(ENTRIES SHOWN Opens)

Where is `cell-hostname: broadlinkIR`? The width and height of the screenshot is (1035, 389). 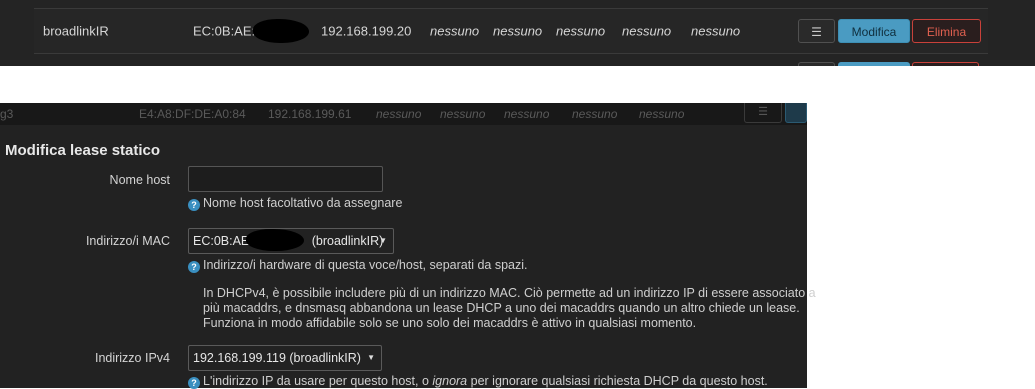
cell-hostname: broadlinkIR is located at coordinates (76, 31).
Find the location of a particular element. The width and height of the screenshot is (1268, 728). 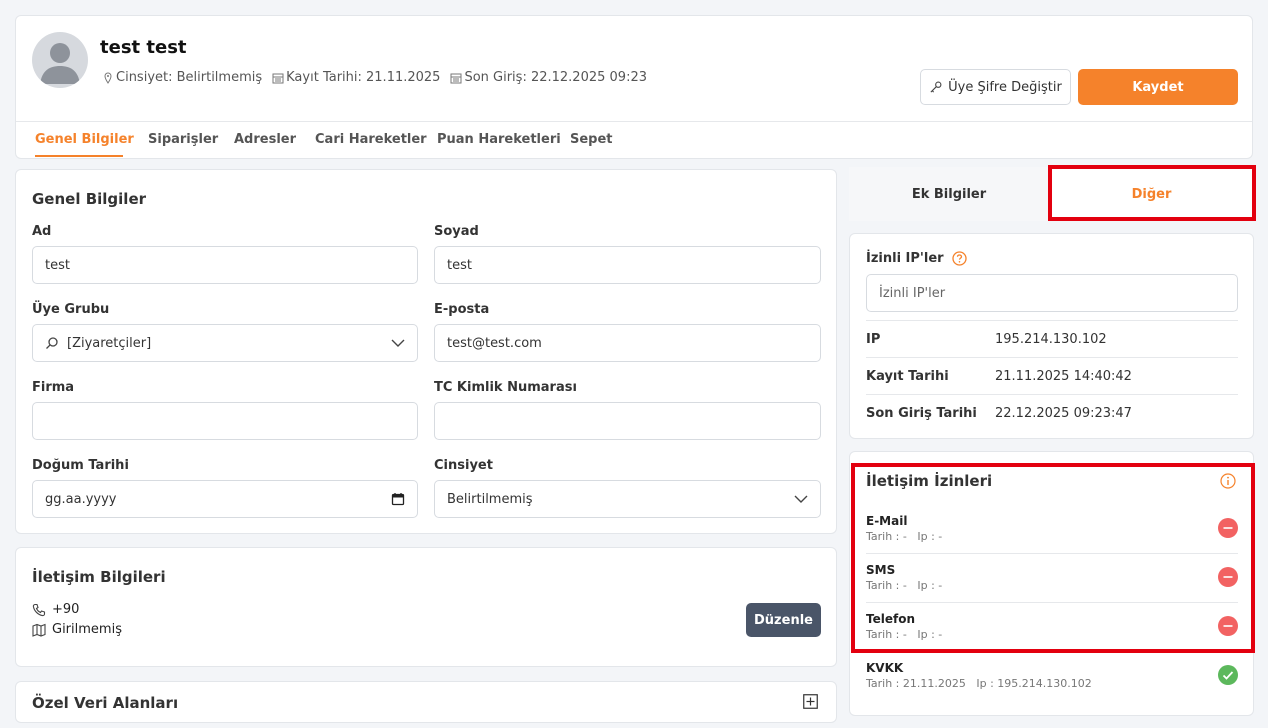

contact-phone: +90 is located at coordinates (66, 610).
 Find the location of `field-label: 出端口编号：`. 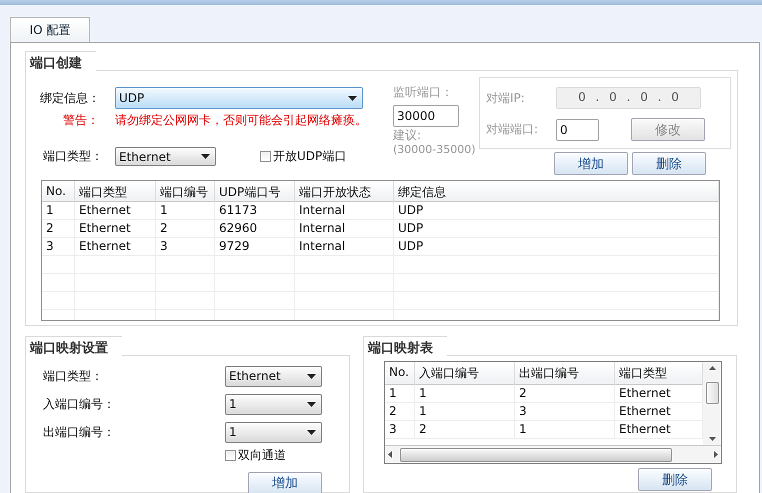

field-label: 出端口编号： is located at coordinates (80, 432).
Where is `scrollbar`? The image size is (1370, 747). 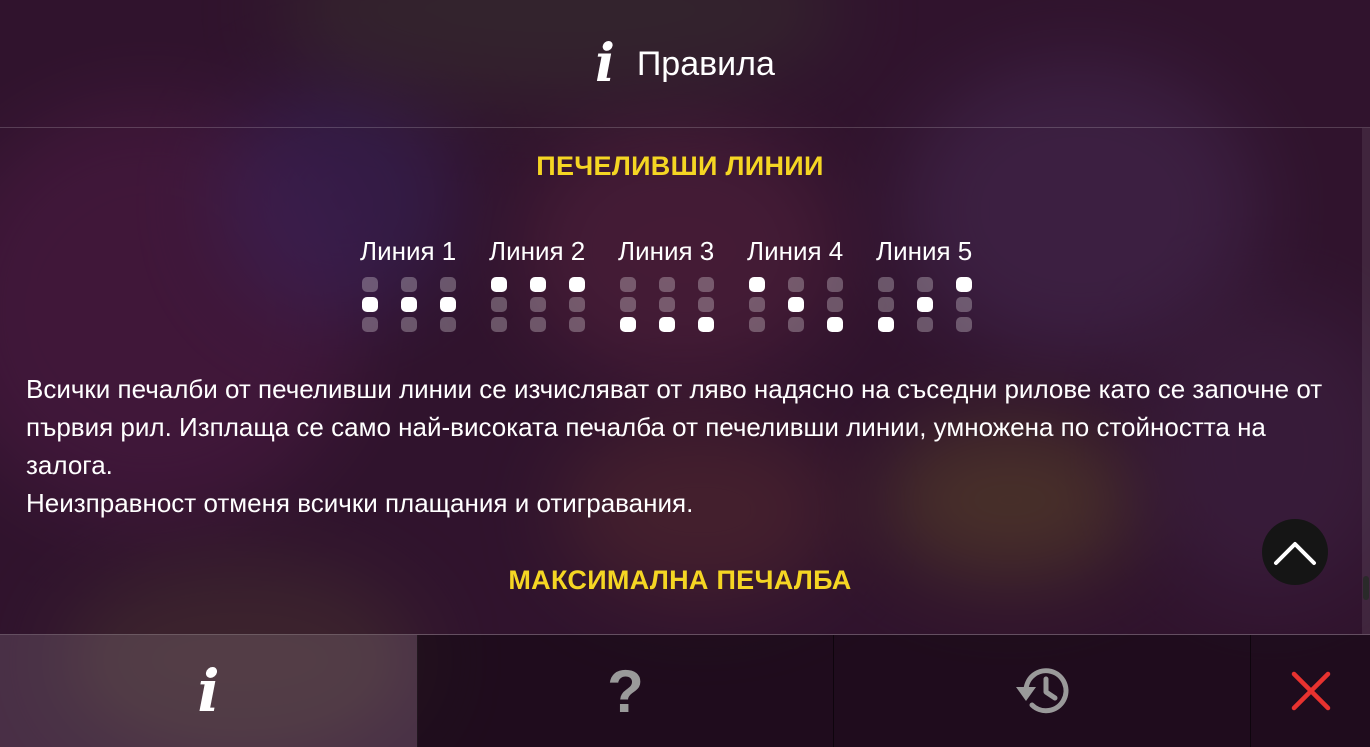 scrollbar is located at coordinates (1366, 381).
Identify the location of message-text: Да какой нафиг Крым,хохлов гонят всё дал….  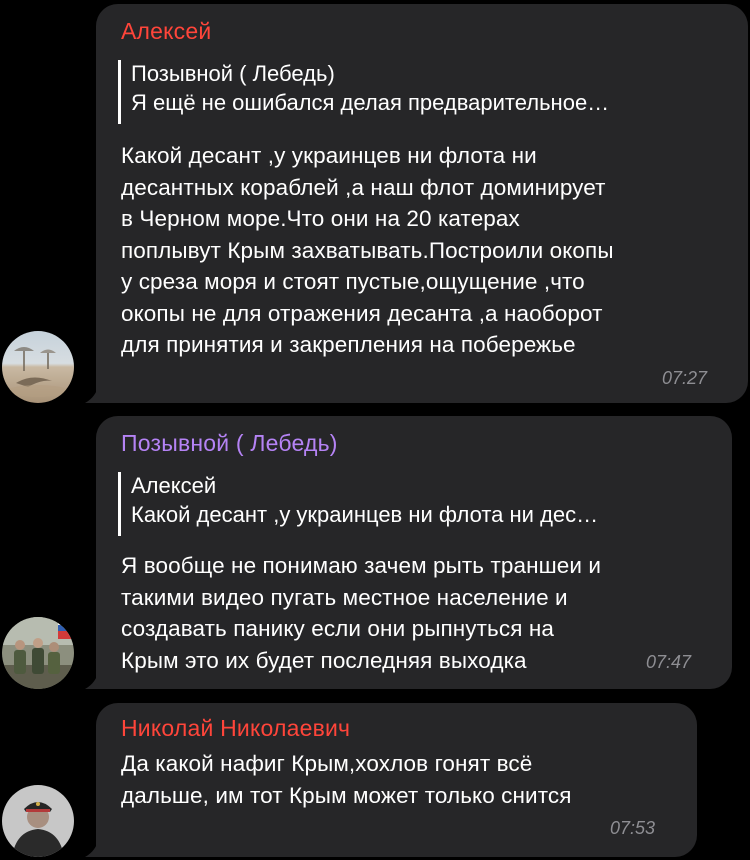
(346, 780).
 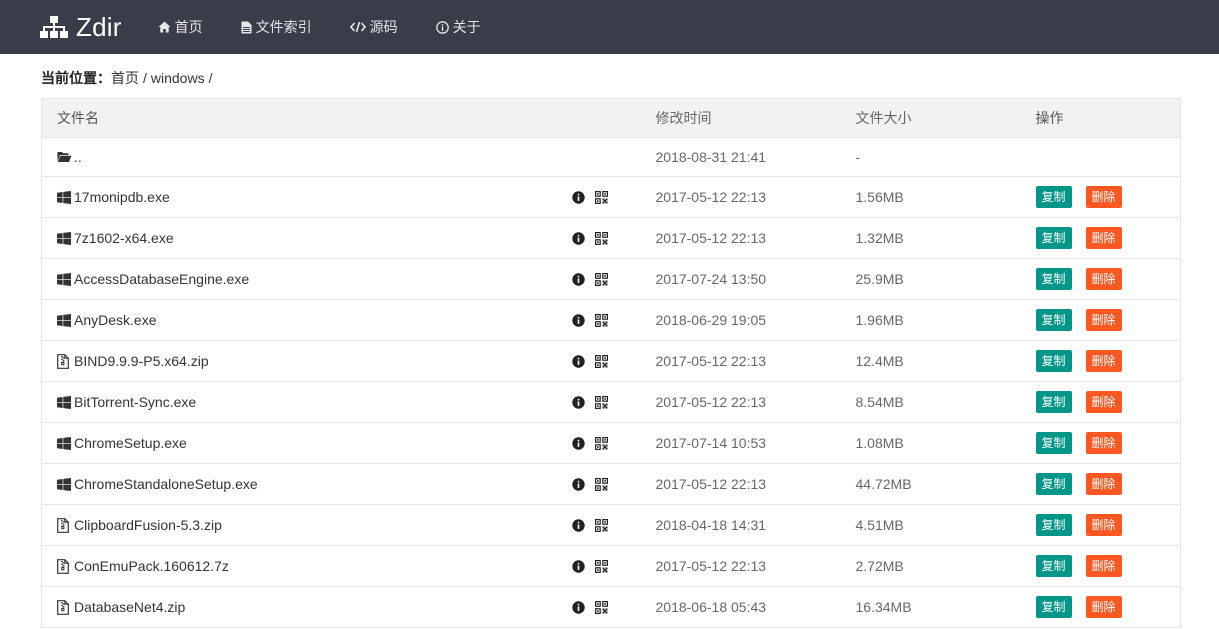 What do you see at coordinates (122, 197) in the screenshot?
I see `file-name-link: 17monipdb.exe` at bounding box center [122, 197].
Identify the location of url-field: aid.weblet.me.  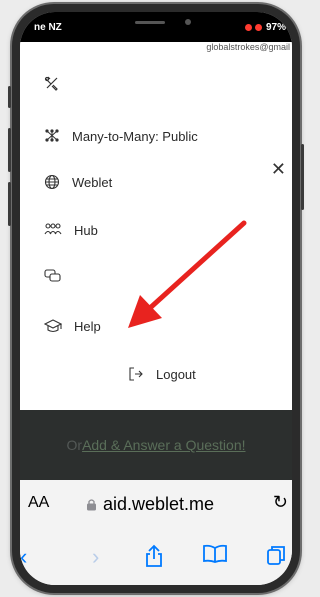
(150, 504).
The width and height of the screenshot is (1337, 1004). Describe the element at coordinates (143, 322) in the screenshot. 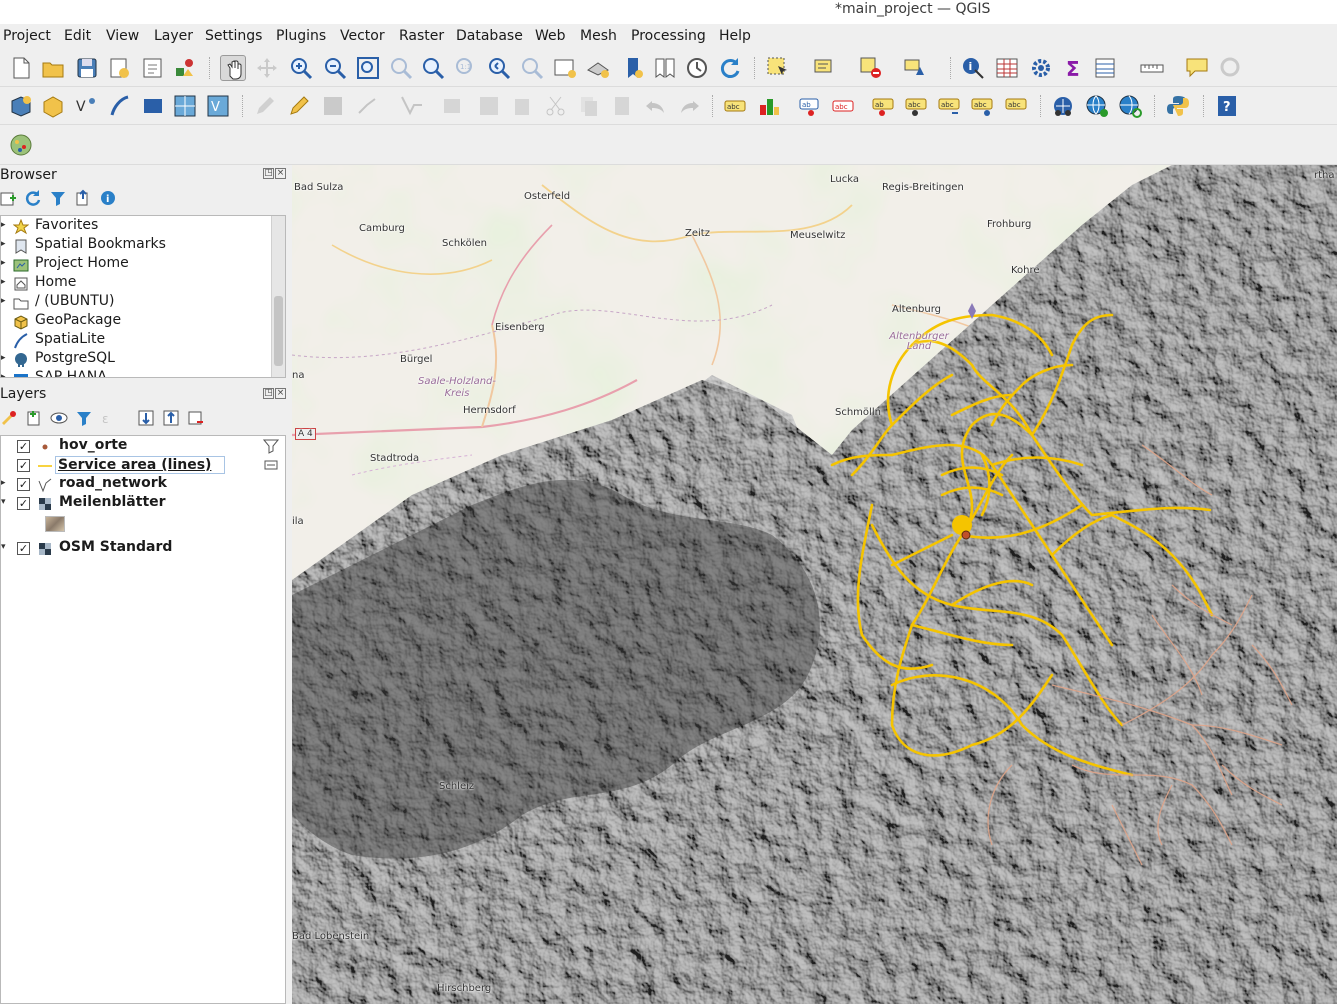

I see `browser-item-geopackage: GeoPackage` at that location.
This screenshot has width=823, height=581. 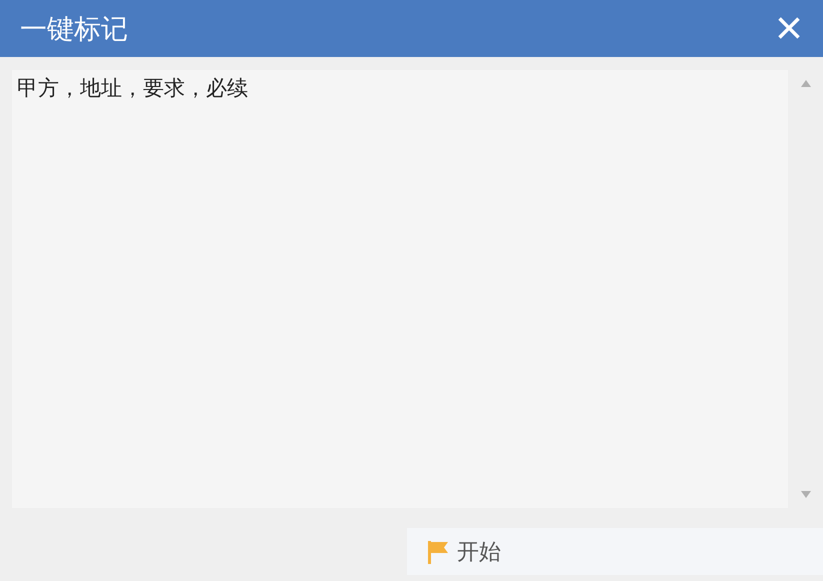 I want to click on scroll-up-icon, so click(x=805, y=84).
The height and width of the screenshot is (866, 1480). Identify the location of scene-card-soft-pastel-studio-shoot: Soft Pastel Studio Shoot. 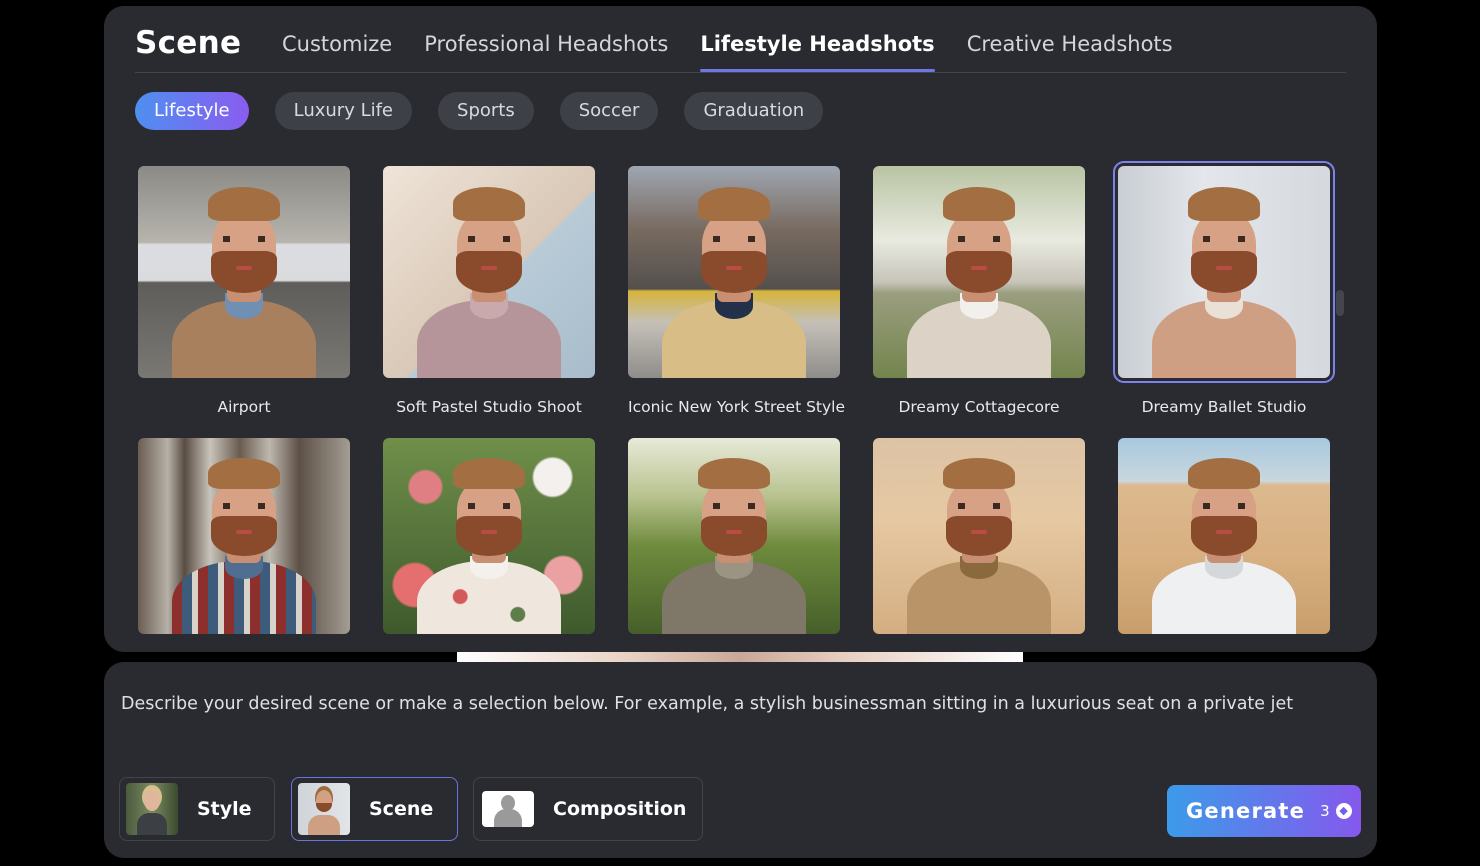
(489, 291).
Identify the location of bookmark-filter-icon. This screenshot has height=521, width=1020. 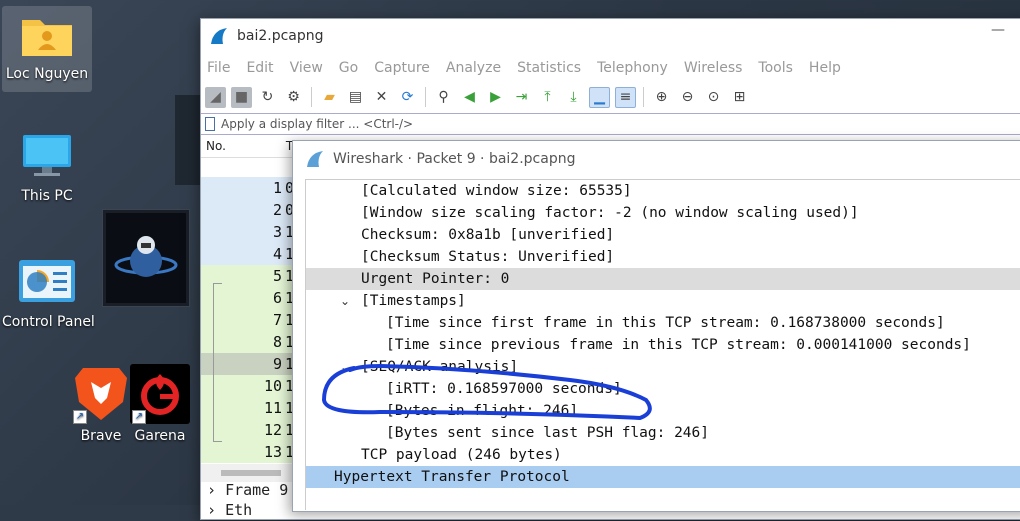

(ENTRIES SHOWN Closes)

**TASK TO COMPLETE**
Copy the rows from the line with "The height and" through the last row, replacing "location" with "position" and changing nothing else. Leave the pictures out of your answer.

**SOLUTION FOR THIS PROBLEM**
The height and width of the screenshot is (866, 1480). Identify the position of scene-card-soft-pastel-studio-shoot: Soft Pastel Studio Shoot. 
(489, 291).
Identify the position of bookmark-filter-icon. This screenshot has height=521, width=1020. 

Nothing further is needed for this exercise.